Persentase kadar nitrit di bawah 30 ppm dari total 18 sampel SBW bersih adalah 72,22%. Rata-rata kadar nitrit pada SBW bersih adalah 30,19 ppm, sedangkan nilai median pada SBW bersih dari Pulau Sumatera adalah 15,42 ppm. Sampel SBW kotor memiliki rata-rata nitrit sebesar 55,77 ppm dan nilai median pada SBW kotor dari Pulau Sumatera adalah 33,05 ppm. Hal ini membuktikan bahwa pencucian pada SBW dapat membersihkan bulu dan kotoran, serta menurunkan kadar nitrit pada SBW. Hasil analisis metagenomik menunjukkan bahwa genus bakteri yang paling dominan ditemukan pada sampel kotoran RBW pada Grup A (kadar nitrit > 30 ppm) dan Grup B (kadar nitrit < 30 ppm) adalah genus Aeromonas. Penelitian ini juga menemukan adanya bakteri nitrifikasi pada kotoran RBW. Variasi genus dan jumlah cumulative reads bakteri nitrifikasi yang ditemukan pada Grup A (kadar nitrit > 30 ppm) lebih tinggi dibandingkan dengan Grup B (kadar nitrit < 30 ppm). Genus bakteri nitrifikasi yang ditemukan pada Grup A dengan cumulatives reads terbesar adalah Nitrosomonas.
Warna menjadi salah satu pertimbangan kualitas dan harga SBW di pasaran.

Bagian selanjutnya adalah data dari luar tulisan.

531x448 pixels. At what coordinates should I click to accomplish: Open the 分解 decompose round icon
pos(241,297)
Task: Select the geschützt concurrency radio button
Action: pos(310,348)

Kadar nitrit pada SBW berkaitan erat dengan warna pada SBW. Semakin gelap warna SBW maka semakin tinggi kadar nitritnya. Pengukuran kadar nitrit secara akurat umumnya menggunakan metode spektrofotometer. Perkembangan ilmu pengetahuan menuntut instrumen pengujian berbasis sensor, cepat, dan tetap akurat. Kromameter merupakan alat untuk mengukur warna dan dapat menunjukkan intensitas terang atau gelap dari suatu bahan pangan. Hasil analisis statistik uji t pada pengukuran dengan kromameter menunjukkan bahwa variabel L*, a*, b*, C*, dan h* tidak memiliki pengaruh yang signifikan (p > 0,05) terhadap warna pada SBW. Beragam faktor yang memengaruhi perubahan warna pada SBW dan bukan hanya dipengaruhi oleh kadar nitrit saja. Faktor yang diluar dari kadar nitrit tidak digunakan sebagai variabel pada analisis statistik penelitian ini, sehingga menunjukkan hasil yang tidak berbeda nyata. Berbagai penelitian telah membuktikan bahwa perbedaan warna SBW dipengaruhi oleh kondisi lingkungan yang berbeda-beda pada suatu RBW, diantaranya akumulasi jumlah dan kelembaban feses pada SBW, jumlah kotoran pada RBW, iklim, pakan serta manajemen penanganan/pemeliharaan di RBW. Adanya keberagaman faktor yang memengaruhi perubahan warna dan kadar nitrit pada SBW tersebut, menjadikan pengukuran warna pada SBW dengan metode kromameter tidak dapat digunakan sebagai metode tunggal dalam pengkuran kadar nitrit pada SBW yang berasal dari RBW yang berbeda-beda.